§ Stated task
Copy the records verbatim, starting with the line that contains "Expand after-tax price arrow for VJ475" and continuing through the last line of the records.

————

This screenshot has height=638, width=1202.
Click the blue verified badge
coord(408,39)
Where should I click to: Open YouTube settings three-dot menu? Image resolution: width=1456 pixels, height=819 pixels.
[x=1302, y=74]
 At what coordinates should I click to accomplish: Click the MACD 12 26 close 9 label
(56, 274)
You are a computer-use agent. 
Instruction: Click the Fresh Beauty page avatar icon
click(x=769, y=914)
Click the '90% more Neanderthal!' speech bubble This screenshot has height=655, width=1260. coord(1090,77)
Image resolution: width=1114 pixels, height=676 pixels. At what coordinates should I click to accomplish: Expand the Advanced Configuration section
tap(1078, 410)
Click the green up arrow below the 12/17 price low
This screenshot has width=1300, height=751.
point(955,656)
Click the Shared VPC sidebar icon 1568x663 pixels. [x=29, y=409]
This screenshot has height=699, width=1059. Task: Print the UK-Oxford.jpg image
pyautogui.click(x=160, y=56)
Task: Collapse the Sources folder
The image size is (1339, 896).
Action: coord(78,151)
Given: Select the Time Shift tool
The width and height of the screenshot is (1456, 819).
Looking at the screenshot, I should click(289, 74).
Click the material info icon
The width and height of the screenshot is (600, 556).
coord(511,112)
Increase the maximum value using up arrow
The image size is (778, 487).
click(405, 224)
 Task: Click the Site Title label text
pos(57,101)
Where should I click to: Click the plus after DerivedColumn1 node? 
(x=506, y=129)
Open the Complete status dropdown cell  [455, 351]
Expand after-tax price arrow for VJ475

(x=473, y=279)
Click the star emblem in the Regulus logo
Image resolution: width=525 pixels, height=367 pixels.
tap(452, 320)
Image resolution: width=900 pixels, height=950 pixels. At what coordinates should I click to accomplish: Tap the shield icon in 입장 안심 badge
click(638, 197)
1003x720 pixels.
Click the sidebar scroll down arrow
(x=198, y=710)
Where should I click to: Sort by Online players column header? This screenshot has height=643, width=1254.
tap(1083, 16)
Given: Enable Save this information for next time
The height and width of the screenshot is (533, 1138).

————

§ Result of the task
Expand after-tax price arrow for VJ475

(x=473, y=279)
Click the star emblem in the Regulus logo
Image resolution: width=525 pixels, height=367 pixels.
tap(452, 320)
Image resolution: width=900 pixels, height=950 pixels. At what coordinates should I click to accomplish: Tap the shield icon in 입장 안심 badge
click(638, 197)
1003x720 pixels.
Click the sidebar scroll down arrow
(x=198, y=710)
Where should I click to: Sort by Online players column header? This screenshot has height=643, width=1254.
tap(1083, 16)
Given: Enable Save this information for next time
The height and width of the screenshot is (533, 1138).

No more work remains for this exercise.